## ASSIGNMENT
Answer these questions from the comments below, numbering your answers 1., 2., 3. to match.
1. What is the name of Tim Freke's podcast that the writer explored?
2. For about how long did the writer use psilocybin?
3. What was the writer able to withdraw from through psilocybin use?

## EXCERPT
--------
Excellent article and interview also very synchronistic as I happened to be exploring some of Tim Freke's material on YouTube yesterday around the nihilism of certain non duality teachings (I've been feeling increasingly uncomfortable and disturbed by much of it myself). I noticed your recent interview which is what led me to Tim in the first place and decided to rewatch. I then explored his What is Life podcast and out of the dozens of episodes guess which guest interview I chose to watch from 5 years ago!!!! I was already familiar with Chris and he is someone who struck me as having immense integrity, depth and love so was intrigued to hear their conversation. I very much appreciate your posts and restacks Tom, keep up the great work.
I’m 61 and used psilocybin (in the personal circle of your diagram) through micro and several macro doses and for about 5 years in order continue healing from significant and harsh childhood trauma (aged 0-17). It was the most powerful tool of all I had amassed throughout my life and it helped me greatly to see so much more clearly. I was also able to withdraw from 30 years of SSRIs through my psilocybin use and that I know now stunted my growth as a human.
I am a spiritual person, practice a faith, and have a deep prayer practice that has also brought me much clarity, hope, comfort.
--------
## SUPPLIED MATERIAL

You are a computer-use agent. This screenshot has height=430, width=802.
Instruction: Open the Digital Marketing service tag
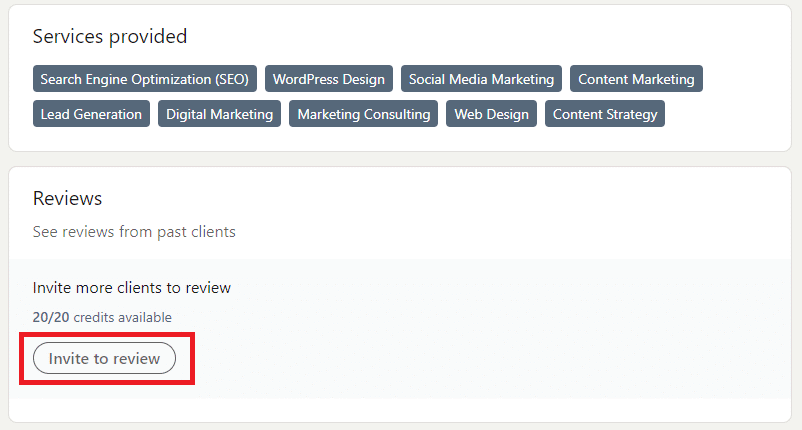coord(219,114)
--------
## ANSWER TO THE EXERCISE
1. What is Life
2. About 5 years
3. 30 years of SSRIs